- Interactive map of Daisy Lake Uplands Provincial Park
- Location: Greater Sudbury, Ontario, Canada
- Coordinates: 46°27′36″N 80°52′49″W﻿ / ﻿46.46000°N 80.88028°W
- Area: 620 hectares (1,500 acres)
- Established: 2006; 20 years ago
- Governing body: Ontario Parks
- Website: www.ontarioparks.ca/park/daisylakeuplands

= Daisy Lake Uplands Provincial Park =

Provincial park in Ontario, Canada

Daisy Lake Uplands Provincial Park is a provincial park in the Canadian province of Ontario. Surrounding Daisy Lake in the city of Greater Sudbury, the park serves to protect a recovering ecosystem scarred by pollution from the city's mining industry; one of the industry's first roasting beds in the region was located just east of the park boundaries. The park's ecosystem includes white birch trees, grasses, sedges, rock barrens and bog vegetation. The site is designated as a control area for ecological research—unlike in other parts of the city, where extensive environmental mitigation and recovery programs have been undertaken since the 1970s, Daisy Lake Uplands is set aside for study of the site's ability to recover on its own without human intervention. The park was first proposed for creation in 2003, and was officially designated by an amendment to the Ontario Provincial Parks Act in 2006.

The park, 620 ha in size, is considered a non-operating park, with no visitor facilities and no camping.

The Southeast Bypass, the alignment of Highway 17 in the region, passes through the northwest corner of the park.

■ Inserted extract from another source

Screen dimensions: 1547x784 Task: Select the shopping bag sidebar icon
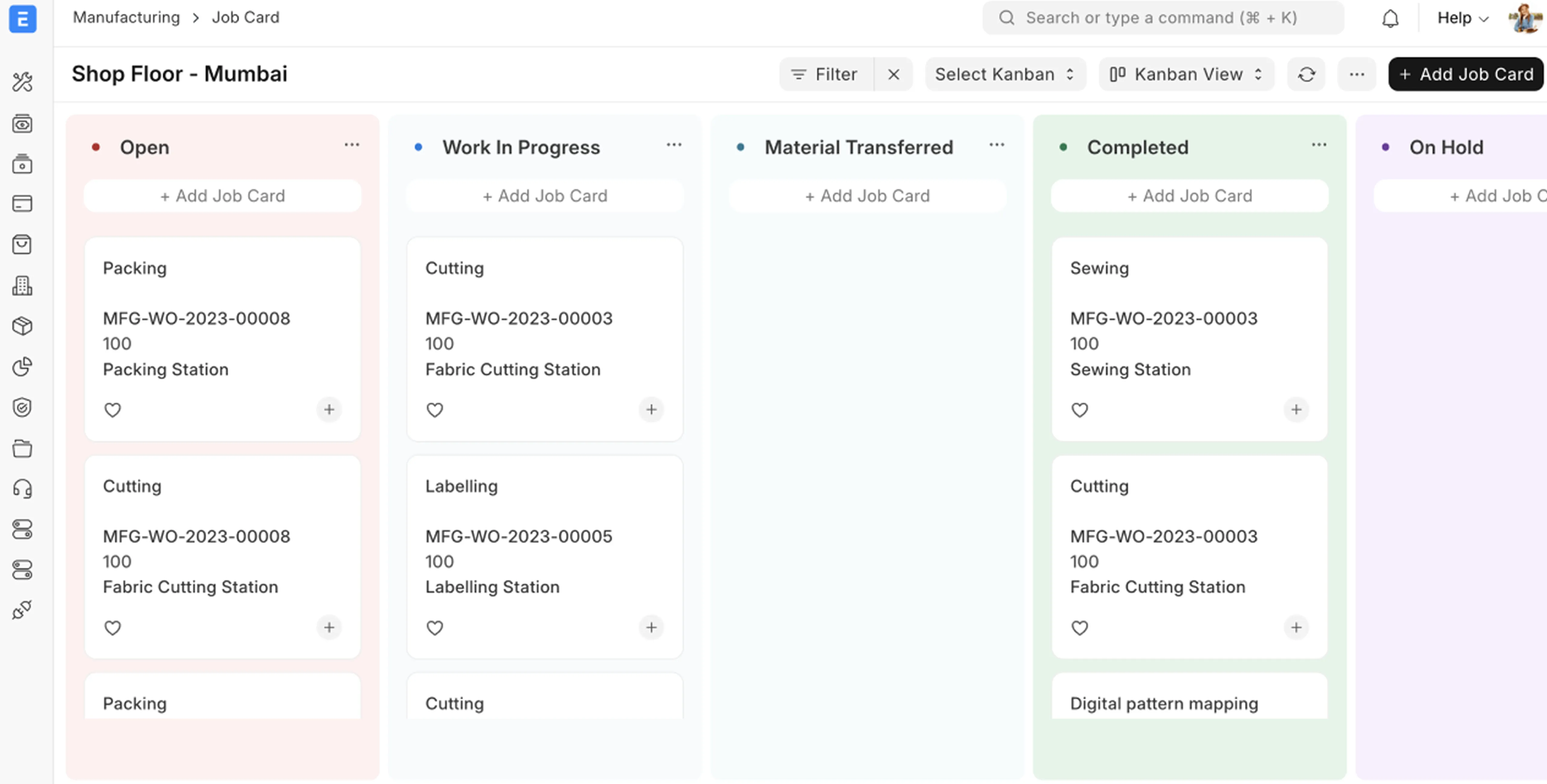pyautogui.click(x=22, y=244)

In 2012, concerns were raised about the potential impact on the lake and the park from a proposed realignment of Highway 69 in the area, which would have passed through the wetlands separating Daisy and Richard Lakes en route to a new interchange with Highway 17 inside the nearby Lake Laurentian Conservation Area. The Ontario Ministry of Transportation has since excluded the Daisy Lake realignment from its route planning process.